你可以使用 --audit-policy-file 标志将包含策略的文件传递给 kube-apiserver。如果不设置该标志，则不记录事件。注意 rules 字段必须在审计策略文件中提供。没有（0）规则的策略将被视为非法配置。

2）审计后端

审计后端实现将审计事件导出到外部存储。Kube-apiserver 默认提供两个后端：

Log 后端，将事件写入到文件系统
Webhook 后端，将事件发送到外部 HTTP API

这里分析log后端。

Log 后端将审计事件写入 JSONlines 格式的文件。你可以使用以下 kube-apiserver 标志配置 Log 审计后端：

--audit-log-path 指定用来写入审计事件的日志文件路径。不指定此标志会禁用日志后端。- 意味着标准化
--audit-log-maxage 定义保留旧审计日志文件的最大天数
--audit-log-maxbackup 定义要保留的审计日志文件的最大数量
--audit-log-maxsize 定义审计日志文件的最大大小（兆字节）

3）审计策略示例

创建审计策略：

apiVersion: audit.k8s.io/v1beta1
kind: Policy
rules:
# 所有资源都记录请求的元数据（请求的用户、时间戳、资源、动词等等）， 但是不记录请求或者响应的消息体。
- level: Metadata

# 只有pods资源记录事件的元数据和请求的消息体，但是不记录响应的消息体。
- level: Request
  resources:
  - group: ""
    resources: ["pods"]

创建log后端审计：

在 kube-apiserver 服务配置文件中添加以下几行：

# 审计策略文件位置
--audit-policy-file=/data/k8s/conf/kube-apiserver-audit.yml \
# 根据文件名中编码的时间戳保留旧审计日志文件的最大天数。
--audit-log-maxage=3 \
# 轮换之前，审计日志文件的最大大小（以兆字节为单位）
--audit-log-maxsize=100 \
# 审计日志路径
--audit-log-path=/data/k8s/logs/kubernetes.audit \

重启kube-apiserver服务：

systemctl restart kube-apiserver.service

参考文章：

kube-apiserver | Kubernetes
kube-apiserver Audit 配置 (v1) | Kubernetes
kube-apiserver Audit 配置 (v1) | Kubernetes

2、RBAC鉴权

基于角色（Role）的访问控制（RBAC）是一种基于组织中用户的角色来调节控制对计算机或网络资源的访问的方法。
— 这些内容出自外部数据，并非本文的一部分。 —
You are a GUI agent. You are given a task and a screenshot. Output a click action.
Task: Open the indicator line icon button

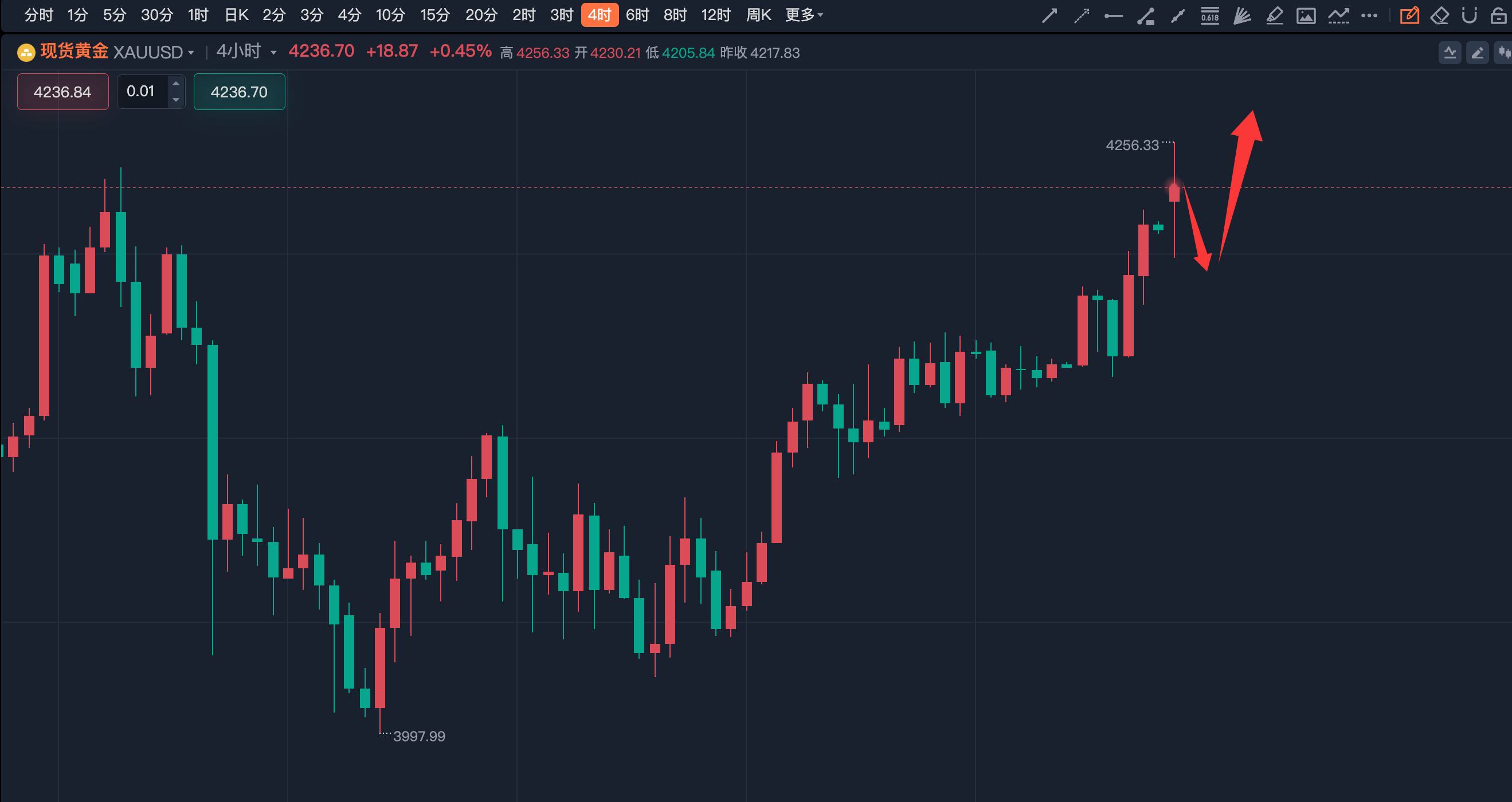click(x=1450, y=53)
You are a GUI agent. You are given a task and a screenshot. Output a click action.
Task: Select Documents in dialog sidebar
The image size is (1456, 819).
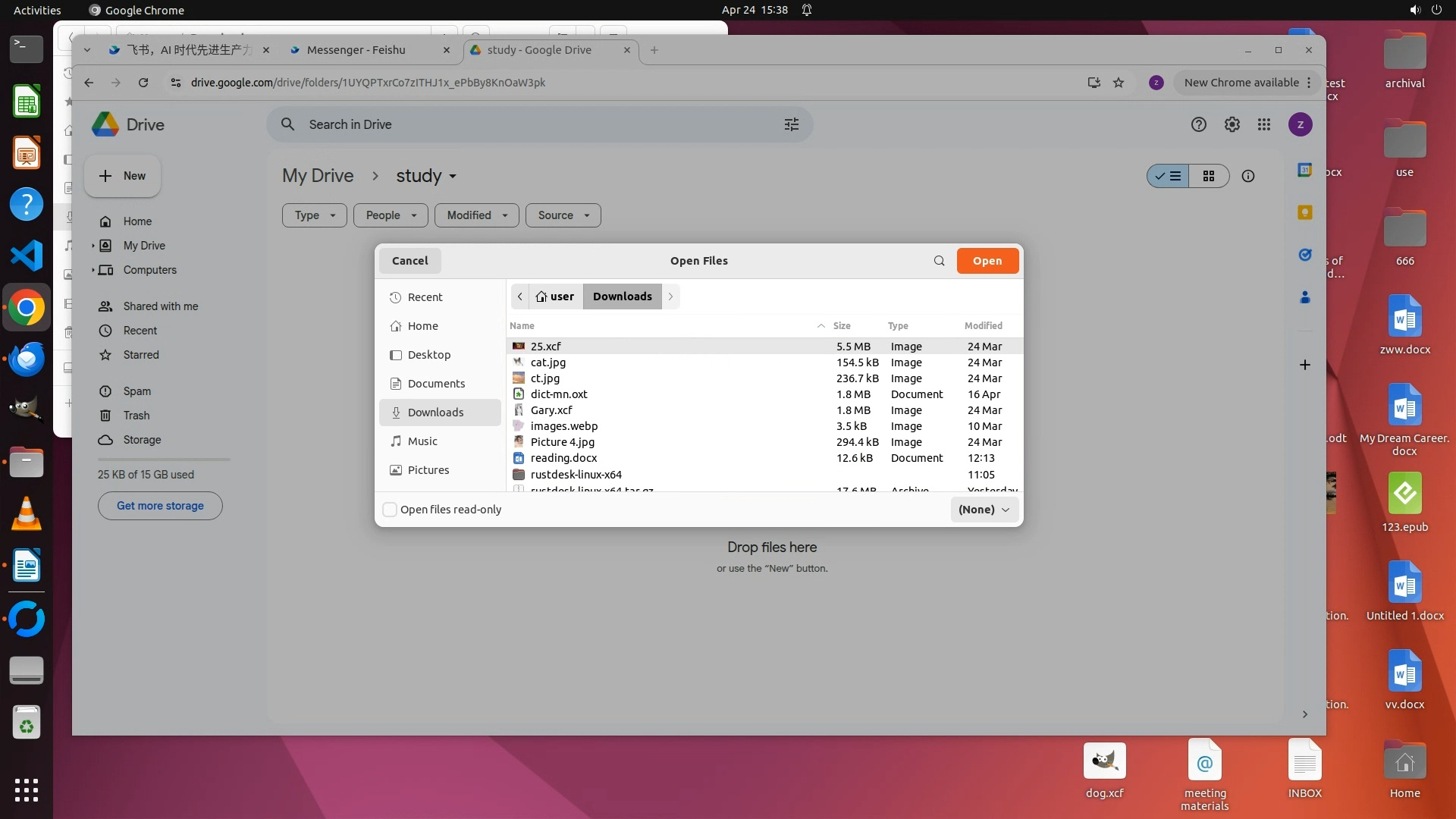436,384
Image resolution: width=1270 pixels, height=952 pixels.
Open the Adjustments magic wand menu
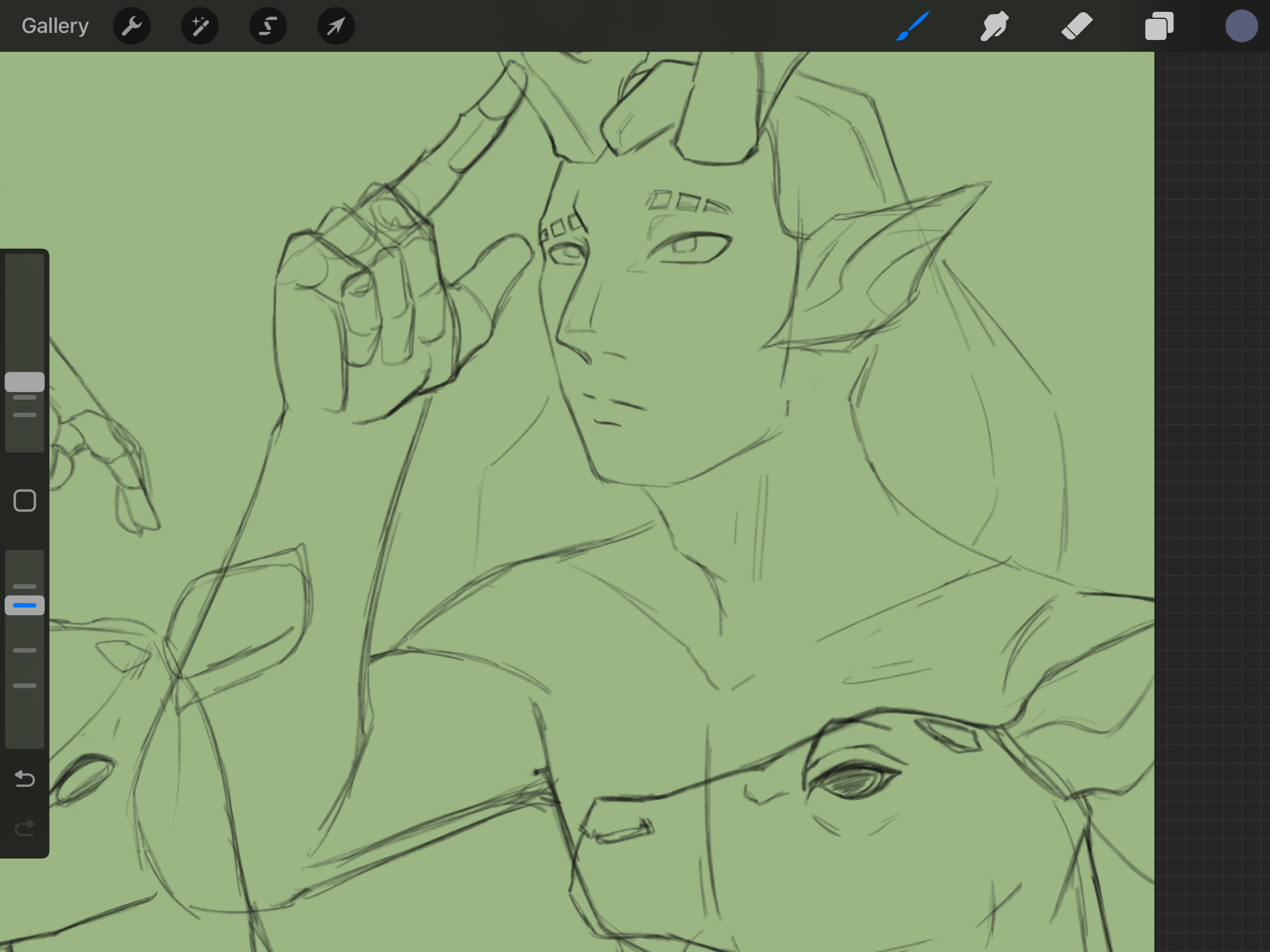(x=199, y=26)
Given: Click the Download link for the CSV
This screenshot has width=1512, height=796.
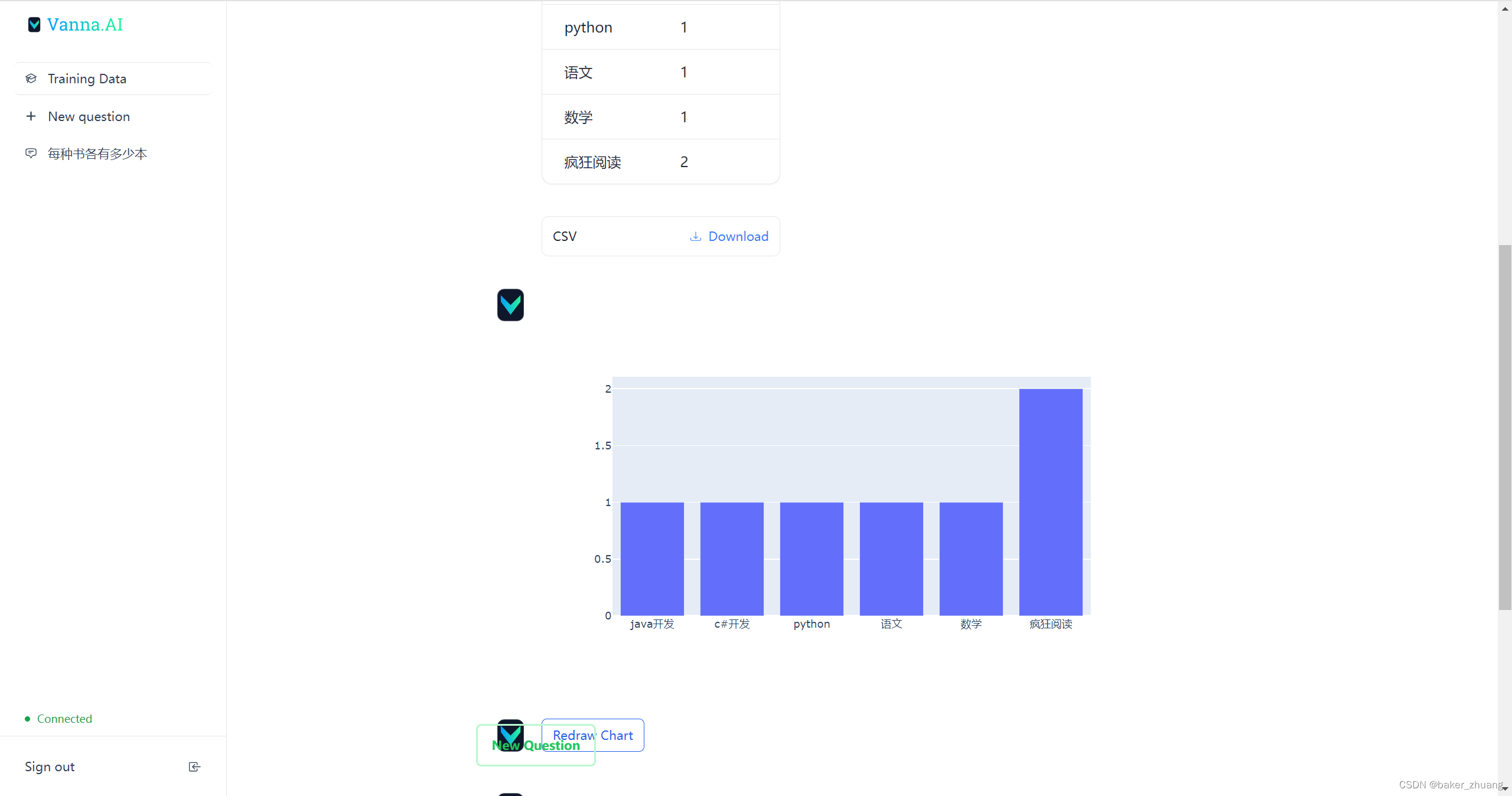Looking at the screenshot, I should (738, 236).
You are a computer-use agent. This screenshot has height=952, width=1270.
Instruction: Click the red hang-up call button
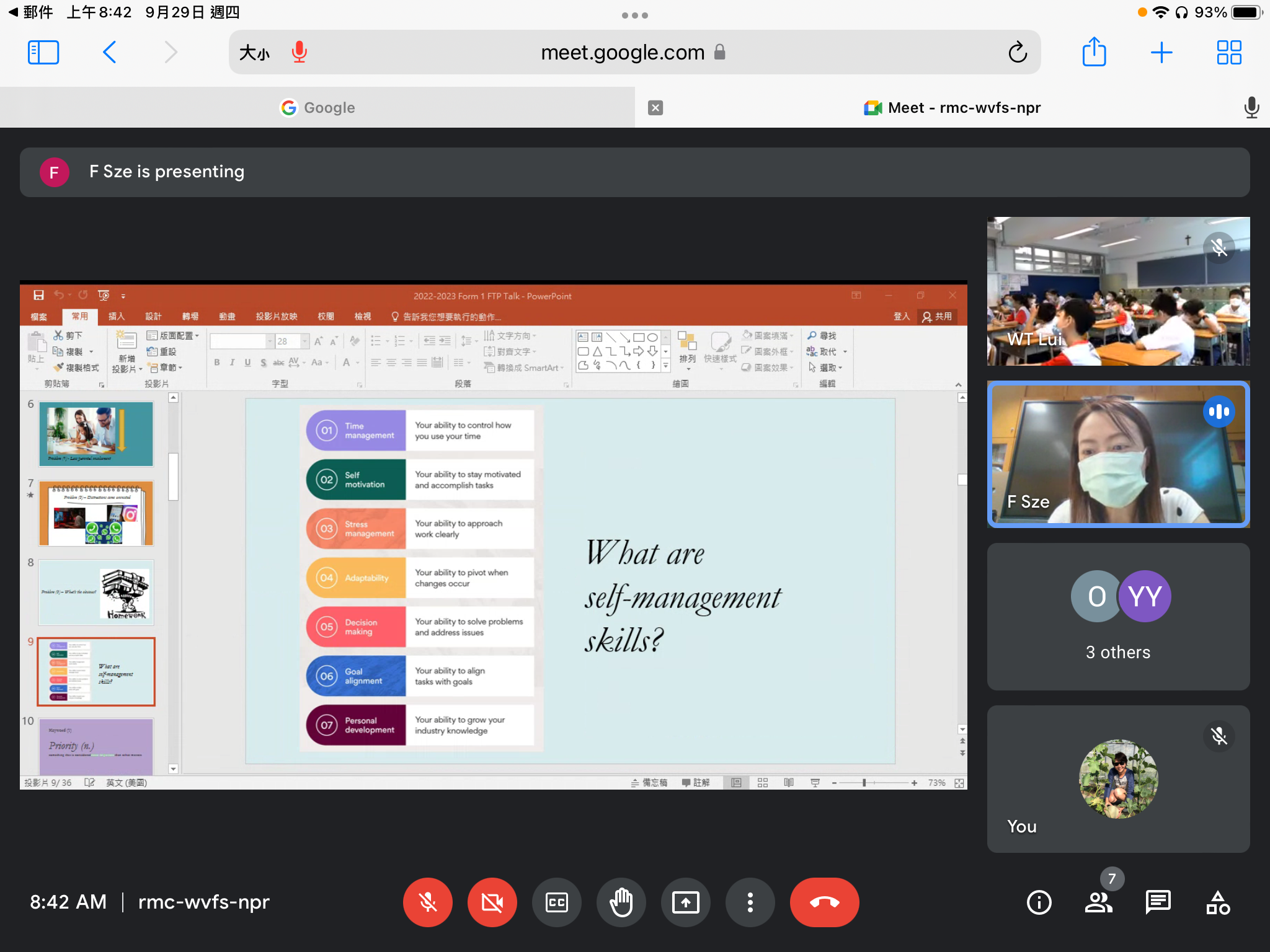pyautogui.click(x=824, y=902)
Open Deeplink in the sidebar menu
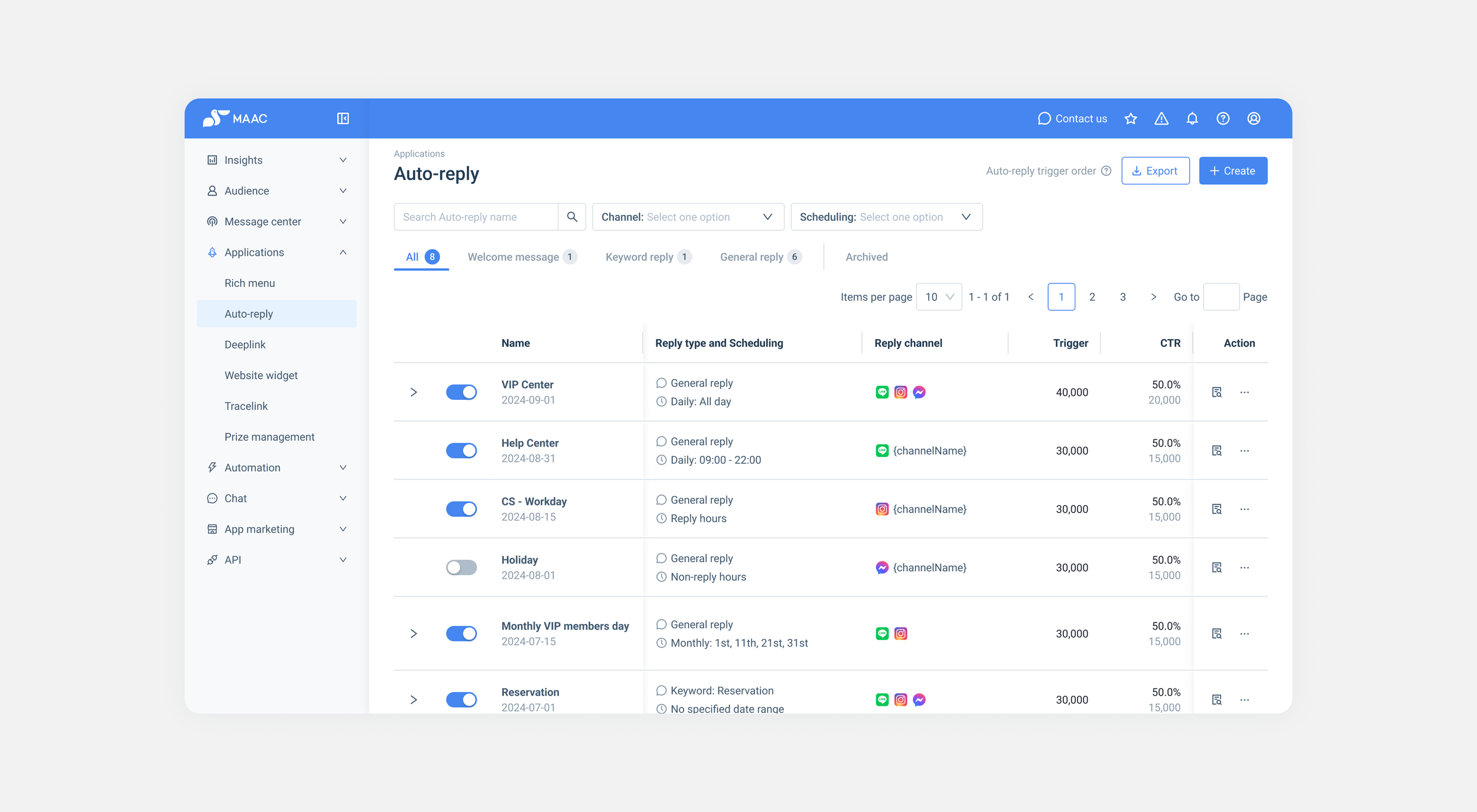The image size is (1477, 812). tap(245, 344)
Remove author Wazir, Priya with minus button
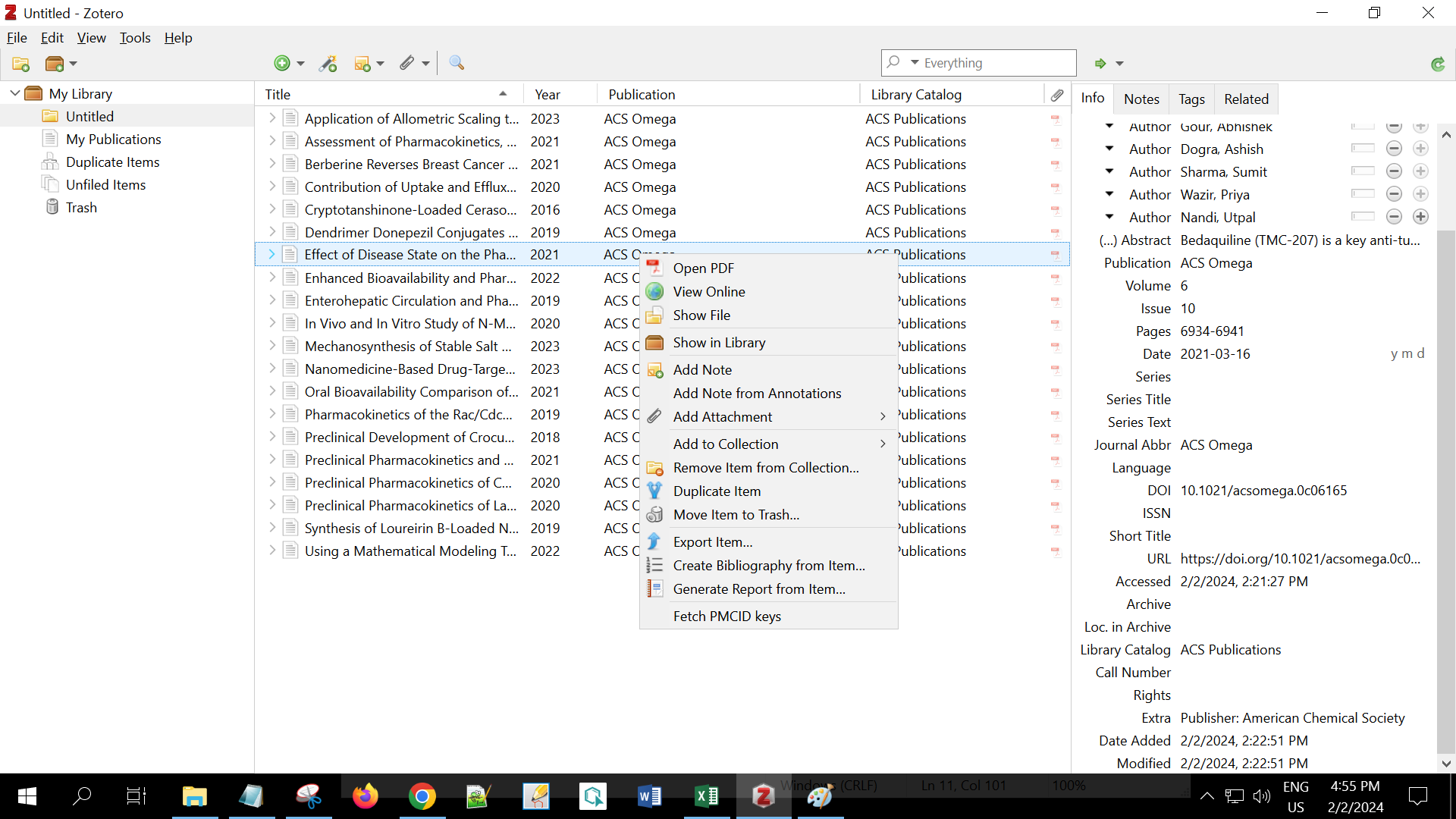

RBAC 鉴权机制使用 rbac.authorization.k8s.io API组来驱动鉴权决定，允许你通过 Kubernetes API 动态配置策略。

要启用 RBAC，在启动 kube-apiserver 时将 --authorization-mode 参数设置为一个逗号分隔的列表并确保其中包含 RBAC。

1）Role 和 ClusterRole

RBAC 的 Role 或 ClusterRole 中包含一组代表相关权限的规则。这些权限是纯粹累加的（不存在拒绝某操作的规则）。

Role 总是用来在某个名字空间内设置访问权限；在你创建 Role 时，你必须指定该 Role 所属的名字空间。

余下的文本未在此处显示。